Some of this is a definite improvement over Lua, but I'm getting really tired of some of these cute little syntaxes showing up everywhere, like '->' and '=>' for creating functions, and what's with this:

! operator can be used to call a function with no arguments

Seriously?

I feel like people are coming up with these things just to be "different". Programming language syntax is a UI, and needs to be treated like one -- you don't make major changes to basic UI paradigms without convincing reason.

Edit: Maybe more to the point, you don't add random buttons to a UI that do non-obvious things. Language syntax should be self-evident and quickly readable, and shouldn't require careful parsing of individual characters.


What's the fun of that? Playing with new syntax ideas is the whole point of language creation.


For some languages and some creators, perhaps. Personally, I think playing with new semantics ideas is more interesting.


If this were somebody's toy or research language, I wouldn't be complaining, but when a language is clearly being marketed as something people would want to use in the real world, I expect it to be based on real evidence and real experience, not just somebody playing around.


Where did you get that this is being marketed for production? Did you just assume that because the site looks nice?

Handy tip: languages that are marketed for use in the real world tend to advertise actual uses in the real world.


Why wouldn't this be used for production? It compiles to human readable Lua.


I'm not sure that copy and pasting class.lua for every class definition makes for human readable Lua.


It's human readable as far generated code goes. It's not always practical to read (specially with classes), but you can if you have to. It's one of the philosophies behind CoffeeScript.
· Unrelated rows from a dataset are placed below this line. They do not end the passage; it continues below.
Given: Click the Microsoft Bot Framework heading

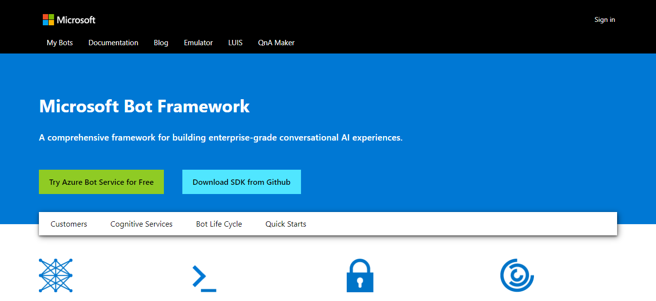Looking at the screenshot, I should click(x=144, y=106).
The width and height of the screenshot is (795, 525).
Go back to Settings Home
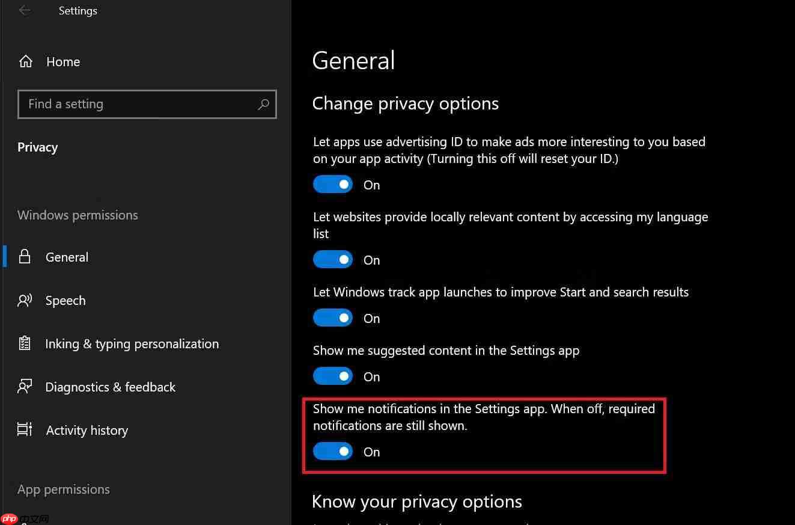click(x=62, y=61)
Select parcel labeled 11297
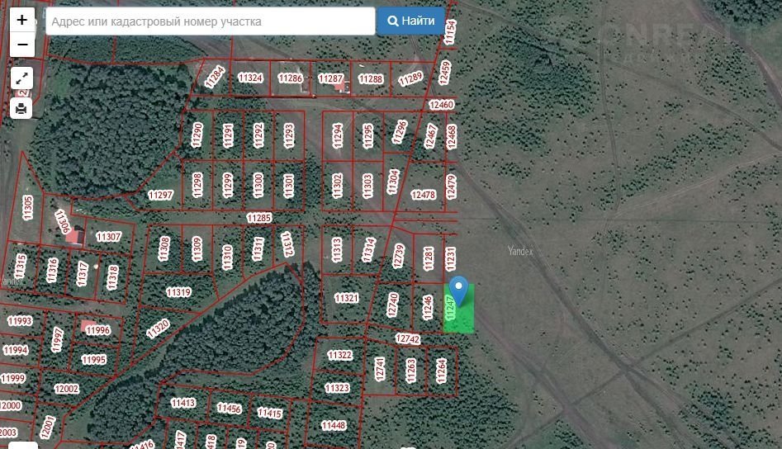782x449 pixels. click(160, 196)
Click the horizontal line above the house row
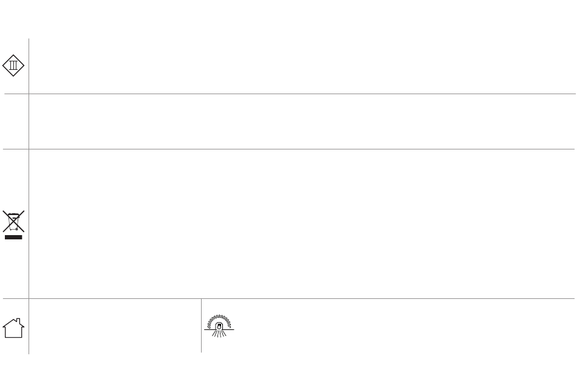Image resolution: width=577 pixels, height=387 pixels. tap(289, 299)
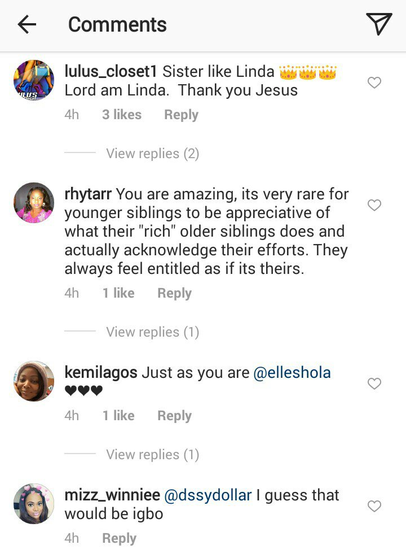This screenshot has height=558, width=406.
Task: Go back using the arrow icon
Action: 27,24
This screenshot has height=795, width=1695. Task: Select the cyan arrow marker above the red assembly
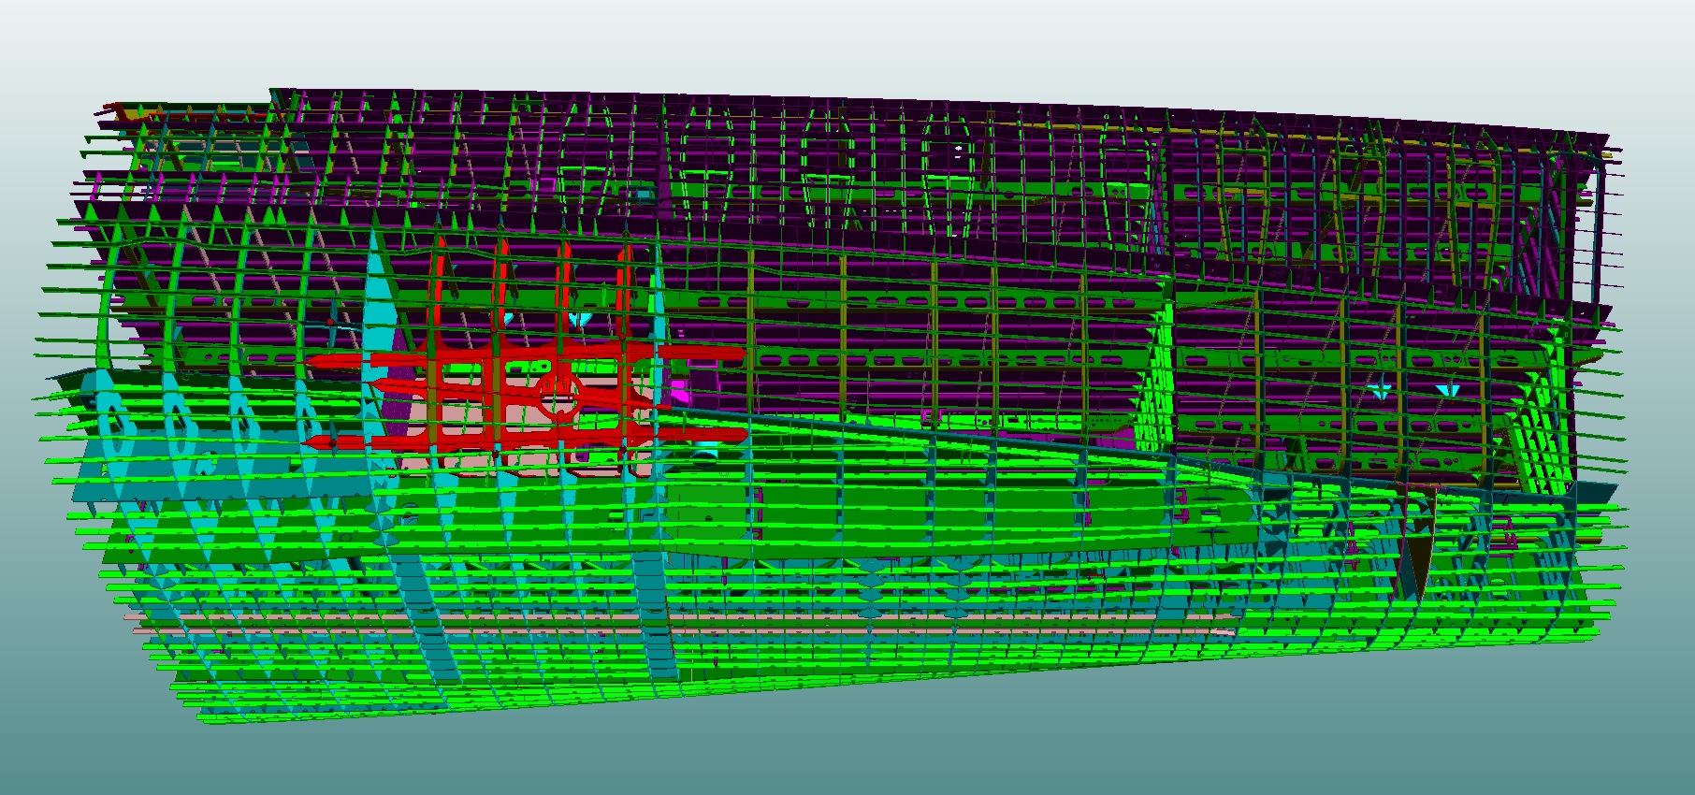[580, 319]
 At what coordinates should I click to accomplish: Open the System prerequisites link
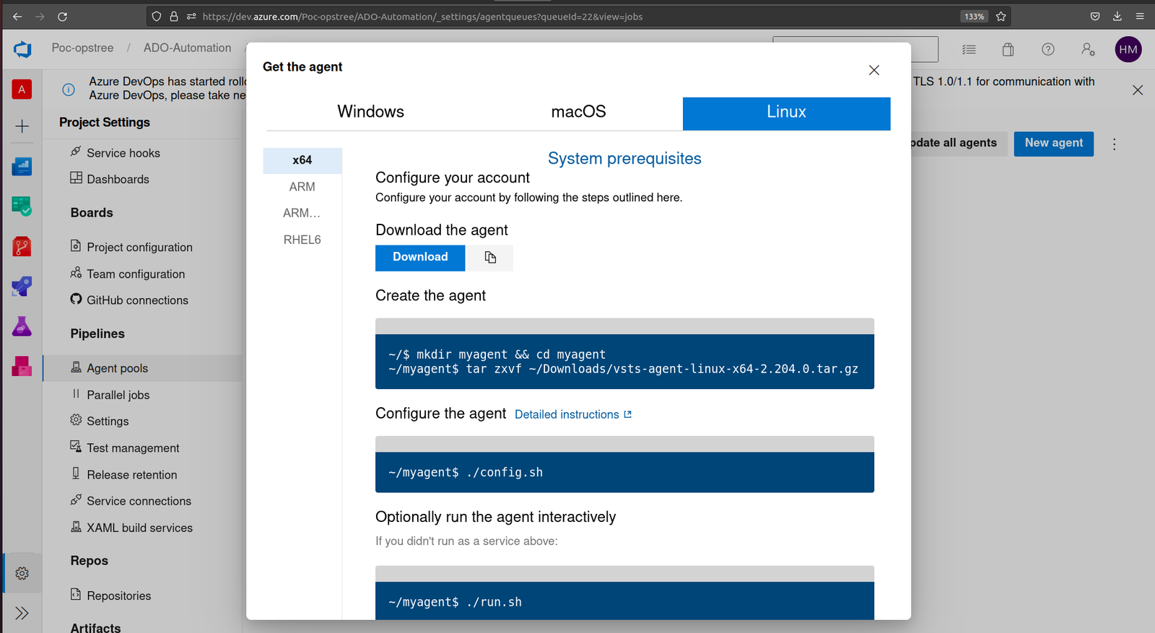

As you can see its translation of OOP is verbose too, but readable [1], and the verbosity of the generated code is balanced by the power added on the CoffeeScript side.

My point/question was: it doesn't add a runtime or new libraries/routines, you can read the generated code if something goes wrong, so why wouldn't it be ok to use in production?

[1] http://jashkenas.github.com/coffee-script/#classes


"Nice" is relative, I think the site is a colorblind monstrosity (it actually looks better when I invert the colors!), but someone clearly put some effort into it, as well as the reference manual, and there is no indication given anywhere that it should be treated as anything other than a serious entry into the world of production programming languages.

On the contrary, at the very top of the page, albeit in extremely poor contrast, it says "A programmer friendly language". That certainly implies the author considers it to be good for something other than "playing with new syntax".


I will be extremely happy when the whitespace-for-blocks fad passes. I have a feeling it's going to be a long winter.